Gestión reprobada y oportunidad perdida

Foto de su pagina fanpage en Facebook: Presidente de la República Nayid Bukele dando su primer discurso el 1 de junio del 2019.

Editorial por ARPAS

El pasado 1° de junio fue el primer aniversario del gobierno de Nayib Bukele. El evento pasó bastante desapercibido debido a la emergencia por el COVID-19 y los daños de las lluvias que no paran desde el fin semana. Bukele -incluso- no presentó el correspondiente informe de gestión en la Asamblea Legislativa, diciendo que “los discursos pueden esperar”, como si no fuera obligación legal rendir cuentas anualmente ante el Parlamento.

Hace un año Bukele asumió en medio de grandes expectativas de la gente, mismas que se mantienen altas hasta ahora a pesar de erráticas actuaciones presidenciales y hechos que constituyen graves retrocesos, especialmente en materias de transparencia, rendición de cuentas e institucionalidad democrática.

Aún cuando se pretende hacer una “evaluación equilibrada” y evitar cualquier “predisposición de crítica”, cuesta encontrar logros en la gestión gubernamental; y cuando se encuentran, todos “tiene algún pero” que los descalifica como logros auténticos. Eso dice la feminista Morena Herrera, en un artículo publicado esta semana en un medio digital.

Siguiendo dicha lógica, podría decirse que seguridad pública es uno de esos “logros cuestionados”. Sin duda es aplaudible la histórica reducción de asesinatos en la Administración Bukele, pero no se sabe si es por la efectividad del cacareado “Plan Control Territorial” o tiene que ver con algún acuerdo con las pandillas que decidieron bajar drásticamente los homicidios. Este avance en seguridad también se ve oscurecido por la permanencia de las extorsiones y el incremento de los feminicidios, frente a los cuales no hay políticas concretas.

Este logro, además de sospechoso, podría ser insostenible al no ser resultado de una estrategia integral de seguridad que combine eficiente y eficazmente acciones de represión, prevención, reinserción y atención a víctimas de la violencia; sino de una lógica “populista-punitiva” que mezcla represión y propaganda, especialmente en el abordaje de la violencia pandilleril.

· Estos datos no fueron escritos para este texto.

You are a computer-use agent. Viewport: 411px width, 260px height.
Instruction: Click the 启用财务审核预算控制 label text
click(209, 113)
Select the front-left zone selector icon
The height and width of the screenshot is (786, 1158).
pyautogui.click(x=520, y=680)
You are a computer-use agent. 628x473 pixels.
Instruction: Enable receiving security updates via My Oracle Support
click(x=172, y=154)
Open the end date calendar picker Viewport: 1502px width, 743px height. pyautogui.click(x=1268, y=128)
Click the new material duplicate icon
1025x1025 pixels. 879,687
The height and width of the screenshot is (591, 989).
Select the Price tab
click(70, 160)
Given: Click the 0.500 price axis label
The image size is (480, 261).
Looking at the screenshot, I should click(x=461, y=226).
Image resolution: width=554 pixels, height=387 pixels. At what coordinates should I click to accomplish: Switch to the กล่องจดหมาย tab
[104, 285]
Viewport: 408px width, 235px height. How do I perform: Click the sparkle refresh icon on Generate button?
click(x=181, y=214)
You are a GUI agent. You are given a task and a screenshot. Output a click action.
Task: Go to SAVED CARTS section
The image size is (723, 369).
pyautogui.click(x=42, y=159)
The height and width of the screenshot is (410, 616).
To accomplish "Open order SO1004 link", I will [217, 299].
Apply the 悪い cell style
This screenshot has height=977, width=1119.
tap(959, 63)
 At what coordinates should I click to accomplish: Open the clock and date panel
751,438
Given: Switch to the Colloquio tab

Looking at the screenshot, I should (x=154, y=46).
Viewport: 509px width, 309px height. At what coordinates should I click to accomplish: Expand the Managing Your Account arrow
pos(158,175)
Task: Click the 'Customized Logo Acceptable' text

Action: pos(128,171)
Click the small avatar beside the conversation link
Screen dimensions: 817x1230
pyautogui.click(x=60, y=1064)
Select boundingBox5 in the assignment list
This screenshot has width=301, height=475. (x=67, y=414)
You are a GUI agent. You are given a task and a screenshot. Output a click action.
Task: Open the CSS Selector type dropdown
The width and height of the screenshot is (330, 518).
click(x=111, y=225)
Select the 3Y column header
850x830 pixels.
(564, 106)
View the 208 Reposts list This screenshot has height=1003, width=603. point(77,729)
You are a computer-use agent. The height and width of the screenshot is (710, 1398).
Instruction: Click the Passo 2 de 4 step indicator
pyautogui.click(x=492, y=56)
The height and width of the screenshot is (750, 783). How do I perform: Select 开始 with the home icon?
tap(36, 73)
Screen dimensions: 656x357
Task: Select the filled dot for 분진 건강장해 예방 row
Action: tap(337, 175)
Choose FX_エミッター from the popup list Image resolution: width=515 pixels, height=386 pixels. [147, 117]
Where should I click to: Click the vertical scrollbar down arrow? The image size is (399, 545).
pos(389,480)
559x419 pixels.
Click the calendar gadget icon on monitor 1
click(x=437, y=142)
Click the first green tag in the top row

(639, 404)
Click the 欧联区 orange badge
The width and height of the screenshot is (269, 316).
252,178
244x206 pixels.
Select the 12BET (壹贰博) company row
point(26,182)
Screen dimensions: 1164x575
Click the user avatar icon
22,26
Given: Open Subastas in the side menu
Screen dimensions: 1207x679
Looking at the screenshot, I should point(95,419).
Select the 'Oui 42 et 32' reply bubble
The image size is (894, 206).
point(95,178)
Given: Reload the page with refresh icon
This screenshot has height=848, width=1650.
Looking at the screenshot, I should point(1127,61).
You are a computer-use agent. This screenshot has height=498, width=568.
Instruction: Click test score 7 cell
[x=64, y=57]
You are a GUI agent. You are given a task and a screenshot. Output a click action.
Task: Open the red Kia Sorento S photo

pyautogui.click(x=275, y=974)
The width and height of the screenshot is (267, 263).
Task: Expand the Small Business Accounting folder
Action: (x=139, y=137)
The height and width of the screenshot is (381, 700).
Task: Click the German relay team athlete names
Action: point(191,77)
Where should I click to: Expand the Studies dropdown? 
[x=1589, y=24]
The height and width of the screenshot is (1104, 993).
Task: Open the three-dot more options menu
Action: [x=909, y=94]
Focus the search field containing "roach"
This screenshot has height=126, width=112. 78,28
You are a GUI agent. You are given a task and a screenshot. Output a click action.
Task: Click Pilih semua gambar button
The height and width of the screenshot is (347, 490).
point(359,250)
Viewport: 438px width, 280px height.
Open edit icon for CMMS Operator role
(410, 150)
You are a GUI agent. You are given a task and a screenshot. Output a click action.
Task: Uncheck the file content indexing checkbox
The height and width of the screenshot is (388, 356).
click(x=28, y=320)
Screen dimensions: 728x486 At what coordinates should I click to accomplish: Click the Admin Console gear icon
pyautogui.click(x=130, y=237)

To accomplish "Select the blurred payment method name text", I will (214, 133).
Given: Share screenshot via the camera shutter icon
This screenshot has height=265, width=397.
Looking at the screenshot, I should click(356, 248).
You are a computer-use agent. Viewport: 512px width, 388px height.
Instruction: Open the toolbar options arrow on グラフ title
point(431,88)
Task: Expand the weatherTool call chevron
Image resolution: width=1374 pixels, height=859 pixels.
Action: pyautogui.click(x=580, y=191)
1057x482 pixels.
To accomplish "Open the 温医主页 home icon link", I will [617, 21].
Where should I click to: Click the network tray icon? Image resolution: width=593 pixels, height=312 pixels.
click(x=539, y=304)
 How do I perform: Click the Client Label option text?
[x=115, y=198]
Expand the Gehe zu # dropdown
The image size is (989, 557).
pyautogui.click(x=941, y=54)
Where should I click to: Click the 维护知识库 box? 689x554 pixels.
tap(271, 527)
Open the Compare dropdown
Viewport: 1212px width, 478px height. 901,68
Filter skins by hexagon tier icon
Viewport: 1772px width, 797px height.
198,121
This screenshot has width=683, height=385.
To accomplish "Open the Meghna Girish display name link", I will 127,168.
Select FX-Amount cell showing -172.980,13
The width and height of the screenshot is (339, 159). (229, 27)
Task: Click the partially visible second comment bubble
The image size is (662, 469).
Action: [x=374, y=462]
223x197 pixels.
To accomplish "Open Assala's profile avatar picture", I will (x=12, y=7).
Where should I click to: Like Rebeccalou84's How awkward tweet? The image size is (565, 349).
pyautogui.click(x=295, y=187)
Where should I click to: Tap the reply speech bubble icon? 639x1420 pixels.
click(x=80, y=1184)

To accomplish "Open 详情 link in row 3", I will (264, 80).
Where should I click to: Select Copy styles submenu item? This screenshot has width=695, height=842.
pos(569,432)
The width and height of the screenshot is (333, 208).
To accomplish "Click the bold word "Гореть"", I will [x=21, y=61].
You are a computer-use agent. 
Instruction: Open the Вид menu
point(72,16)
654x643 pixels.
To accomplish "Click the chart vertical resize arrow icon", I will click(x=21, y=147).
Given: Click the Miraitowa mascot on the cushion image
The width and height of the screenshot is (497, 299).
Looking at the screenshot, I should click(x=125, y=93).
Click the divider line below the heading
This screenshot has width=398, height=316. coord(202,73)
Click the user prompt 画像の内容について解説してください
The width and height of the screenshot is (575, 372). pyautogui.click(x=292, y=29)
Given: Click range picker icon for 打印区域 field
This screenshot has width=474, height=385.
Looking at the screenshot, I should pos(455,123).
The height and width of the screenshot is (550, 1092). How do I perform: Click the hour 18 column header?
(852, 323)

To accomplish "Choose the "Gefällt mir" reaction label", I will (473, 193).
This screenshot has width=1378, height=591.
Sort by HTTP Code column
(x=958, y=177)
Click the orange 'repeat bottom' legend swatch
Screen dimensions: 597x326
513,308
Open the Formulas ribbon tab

Otro “logro con muchos peros” es la respuesta gubernamental ante la pandemia del coronavirus. Fue positiva la decisión temprana de tomar medidas drásticas de cierre de fronteras, confinamiento y distanciamiento social; pero todo el manejo posterior de la emergencia ha sido duramente criticado debido a la fallida aplicación de protocolos sanitarios y -en general- la falta de “cientificidad” y profesionalismo, señalado por expertos, el Colegio Médico y el Foro Nacional de Salud.

A la crítica sanitaria, se suman la democrática y de derechos humanos. Las falencias en su perspectiva sanitaria, la Administración Bukele las compensó con medidas de control social plagadas de atropellos, arbitrariedades y violaciones a derechos humanos, que confirman la perspectiva autoritaria del gobierno. Las detenciones ilegales de personas que incumplen la cuarentena y el drama humano en los “centros de contención”, son ejemplo de esto.

Pero los derechos de las personas no son la única víctima del autoritarismo, intolerancia y no diálogo del Presidente; sino también la institucionalidad, el estado de derecho y el orden constitucional. Acompañado de militares y policías (y aplaudido por sus fanáticos), Bukele asaltó la Asamblea el pasado 9 de febrero, ha incumplido resoluciones de la Sala Constitucional e interferido en funciones legislativas.

Este corto espacio editorial no alcanza para más, pero Bukele también ha puesto en mal el nombre del país con su proceder antidemocrático; por mucho que un spot televisivo difundido en los principales canales diga lo contrario.

En resumen, en este primer año de gestión, Bukele está reprobado; y su errático gobierno constituye una oportunidad perdida.

El Presidente, sin embargo, todavía puede corregir su comportamiento para no quedar en la historia como el gobernante autoritario y mentiroso que ha sido hasta hoy. Bukele aún puede rectificar y proponerse profundizar la democracia, desmontar el neoliberalismo y aprovechar el respaldo social -que ninguno de sus antecesores tuvo- para entrarle en serio a los problemas estructurales del país.